**ASSIGNMENT:**
Each line from the one containing "This screenshot has width=2389, height=1486." to the end of the entries below must be restated exactly, and no other line should appear.

**MATERIALS PROVIDED:**
══════════

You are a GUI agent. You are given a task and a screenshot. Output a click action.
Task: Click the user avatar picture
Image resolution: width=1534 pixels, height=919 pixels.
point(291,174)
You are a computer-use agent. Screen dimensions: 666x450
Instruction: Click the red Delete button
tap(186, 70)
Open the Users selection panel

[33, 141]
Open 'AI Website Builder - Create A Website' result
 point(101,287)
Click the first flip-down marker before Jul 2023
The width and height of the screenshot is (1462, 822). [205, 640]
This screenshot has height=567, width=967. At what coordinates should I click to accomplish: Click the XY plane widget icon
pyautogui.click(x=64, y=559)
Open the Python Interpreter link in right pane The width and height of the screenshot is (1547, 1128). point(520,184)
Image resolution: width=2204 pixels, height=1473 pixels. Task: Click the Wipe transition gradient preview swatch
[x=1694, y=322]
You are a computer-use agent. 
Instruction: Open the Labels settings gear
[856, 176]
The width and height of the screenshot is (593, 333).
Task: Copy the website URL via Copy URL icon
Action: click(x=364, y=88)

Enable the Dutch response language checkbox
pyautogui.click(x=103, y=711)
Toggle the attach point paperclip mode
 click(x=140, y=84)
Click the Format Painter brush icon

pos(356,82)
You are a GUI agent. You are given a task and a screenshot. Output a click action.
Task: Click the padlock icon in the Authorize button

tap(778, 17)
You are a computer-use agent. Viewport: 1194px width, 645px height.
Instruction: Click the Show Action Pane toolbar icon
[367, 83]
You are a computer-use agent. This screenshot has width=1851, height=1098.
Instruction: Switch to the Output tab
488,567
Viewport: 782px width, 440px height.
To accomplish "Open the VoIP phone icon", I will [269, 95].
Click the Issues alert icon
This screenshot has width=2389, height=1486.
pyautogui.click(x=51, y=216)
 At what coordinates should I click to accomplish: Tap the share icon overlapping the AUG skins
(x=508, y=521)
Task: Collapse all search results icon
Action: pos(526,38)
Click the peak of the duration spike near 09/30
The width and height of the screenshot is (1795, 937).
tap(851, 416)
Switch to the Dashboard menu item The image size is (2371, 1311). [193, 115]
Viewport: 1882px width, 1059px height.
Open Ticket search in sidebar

══════════

**TASK OUTPUT:**
This screenshot has width=2389, height=1486.
pyautogui.click(x=51, y=216)
 At what coordinates should I click to accomplish: Tap the share icon overlapping the AUG skins
(x=508, y=521)
Task: Collapse all search results icon
Action: pos(526,38)
Click the peak of the duration spike near 09/30
The width and height of the screenshot is (1795, 937).
tap(851, 416)
Switch to the Dashboard menu item The image size is (2371, 1311). [193, 115]
Viewport: 1882px width, 1059px height.
Open Ticket search in sidebar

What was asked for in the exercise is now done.